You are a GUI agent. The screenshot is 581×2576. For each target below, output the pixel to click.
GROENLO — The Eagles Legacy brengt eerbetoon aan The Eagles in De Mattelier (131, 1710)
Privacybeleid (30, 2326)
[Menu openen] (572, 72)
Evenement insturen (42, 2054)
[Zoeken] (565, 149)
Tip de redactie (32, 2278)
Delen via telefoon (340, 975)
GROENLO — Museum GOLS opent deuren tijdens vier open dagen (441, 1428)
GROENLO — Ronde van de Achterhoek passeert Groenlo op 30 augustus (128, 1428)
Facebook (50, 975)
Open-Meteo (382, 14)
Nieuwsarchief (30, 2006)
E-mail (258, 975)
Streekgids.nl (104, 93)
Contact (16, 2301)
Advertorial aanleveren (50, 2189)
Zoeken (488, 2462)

========

▶ **What to work on**:
Among the records, find the lines that contain "GROENLO" and copy each of them.

▶ **Answer to the exercise**:
GROENLO — The Eagles Legacy brengt eerbetoon aan The Eagles in De Mattelier (131, 1710)
GROENLO — Museum GOLS opent deuren tijdens vier open dagen (441, 1428)
GROENLO — Ronde van de Achterhoek passeert Groenlo op 30 augustus (128, 1428)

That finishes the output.